Seasonal transitions and traditions

"I missed," he remarked, "I can't believe it, it was only 15 yards away!"

And, so the new season began. In my mind's eye, that single shot confirmed the transition. No longer was there any room for thoughts of salmon, brook trout or fresh ski tracks.

Now it is a time to concentrate on whitetails, to study their activities, their travel routes. I knew I'd have to focus and remain alert, as the deer should be up and moving following the big storm.

A very abrupt juxtaposition of pursuits occurred instantly in my mind. I shifted from fins to fur and welcomed the new season and it's fresh snow.

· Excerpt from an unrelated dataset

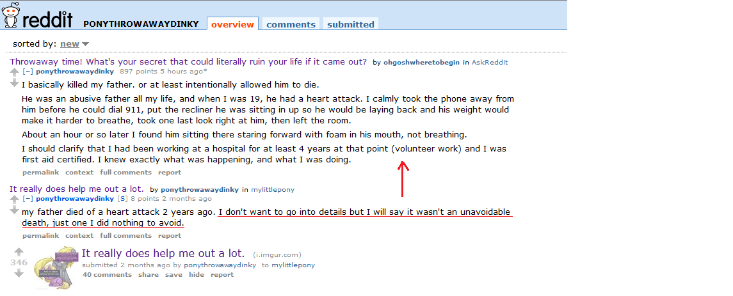Downvote the mylittlepony comment about heart attack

The weekend in camp provided a lot of laughs as we shot and reshot deer in our memories, the only venison that made it's way to the skillet was taken during the bow season.

When we departed camp Sunday evening, plenty of snow still remained in the upper elevations and leaves were dropping from the trees like raindrops. Although the landscape was undergoing a gradual process of change, the sporting seasons had already been adjusted.

On Monday morning, I put away my rods and reels and reorganized the canoes and boats. I still have to pull the big boat out of the lake, but it can wait until next week. Saturday is the Opening Day, a whole new season begins and I can't wait!

Women on the hunt

According to new figures from the National Sporting Goods Association, more women than men were recruited into the hunting fraternity last year.

As the total number of hunters in the U.S. decreased slightly between 2008 and 2009, the number of female hunters increased by about 5.4 percent. Women involved in muzzleloading grew by 134.6 percent, bow huntresses grew by 30.7 percent and the number of females hunting with firearms was up by about 3.5 percent.